# AIM OF THE EXERCISE:
From the line containing "寝屋川店在庫 (634, 46)" to the final line of the listing, restate each line word for word and add nothing.
|---|
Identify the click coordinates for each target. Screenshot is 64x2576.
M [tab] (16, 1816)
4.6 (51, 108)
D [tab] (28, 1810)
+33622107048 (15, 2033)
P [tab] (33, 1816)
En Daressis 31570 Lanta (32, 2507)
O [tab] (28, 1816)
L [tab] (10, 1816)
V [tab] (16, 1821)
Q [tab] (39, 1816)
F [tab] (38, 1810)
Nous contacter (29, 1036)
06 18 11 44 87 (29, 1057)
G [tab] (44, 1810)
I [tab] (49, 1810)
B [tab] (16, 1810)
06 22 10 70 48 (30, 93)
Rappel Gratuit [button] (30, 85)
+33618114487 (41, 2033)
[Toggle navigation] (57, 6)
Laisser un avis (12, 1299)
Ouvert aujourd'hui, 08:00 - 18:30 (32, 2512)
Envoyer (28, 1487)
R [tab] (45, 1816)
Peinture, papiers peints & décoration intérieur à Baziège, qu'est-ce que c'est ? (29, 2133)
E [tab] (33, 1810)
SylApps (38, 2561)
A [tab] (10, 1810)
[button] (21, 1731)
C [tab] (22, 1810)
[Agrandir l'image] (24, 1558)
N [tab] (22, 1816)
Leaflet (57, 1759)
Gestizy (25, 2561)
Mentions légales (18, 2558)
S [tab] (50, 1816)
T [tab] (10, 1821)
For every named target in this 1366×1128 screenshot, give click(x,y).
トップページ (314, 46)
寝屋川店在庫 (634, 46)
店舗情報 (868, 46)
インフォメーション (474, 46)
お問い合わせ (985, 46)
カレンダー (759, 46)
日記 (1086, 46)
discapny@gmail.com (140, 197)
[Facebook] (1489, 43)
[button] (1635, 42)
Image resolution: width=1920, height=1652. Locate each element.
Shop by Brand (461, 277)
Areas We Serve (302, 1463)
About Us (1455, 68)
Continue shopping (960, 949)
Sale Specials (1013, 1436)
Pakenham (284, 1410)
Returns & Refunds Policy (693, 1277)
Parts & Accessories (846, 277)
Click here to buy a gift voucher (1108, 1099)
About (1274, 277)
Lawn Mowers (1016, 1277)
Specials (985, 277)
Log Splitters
|---|
# WRITTEN SOLUTION:
寝屋川店在庫 (634, 46)
店舗情報 (868, 46)
インフォメーション (474, 46)
お問い合わせ (985, 46)
カレンダー (759, 46)
日記 (1086, 46)
discapny@gmail.com (140, 197)
[Facebook] (1489, 43)
[button] (1635, 42)
Image resolution: width=1920, height=1652. Locate each element.
Shop by Brand (461, 277)
Areas We Serve (302, 1463)
About Us (1455, 68)
Continue shopping (960, 949)
Sale Specials (1013, 1436)
Pakenham (284, 1410)
Returns & Refunds Policy (693, 1277)
Parts & Accessories (846, 277)
Click here to buy a gift voucher (1108, 1099)
About (1274, 277)
Lawn Mowers (1016, 1277)
Specials (985, 277)
Log Splitters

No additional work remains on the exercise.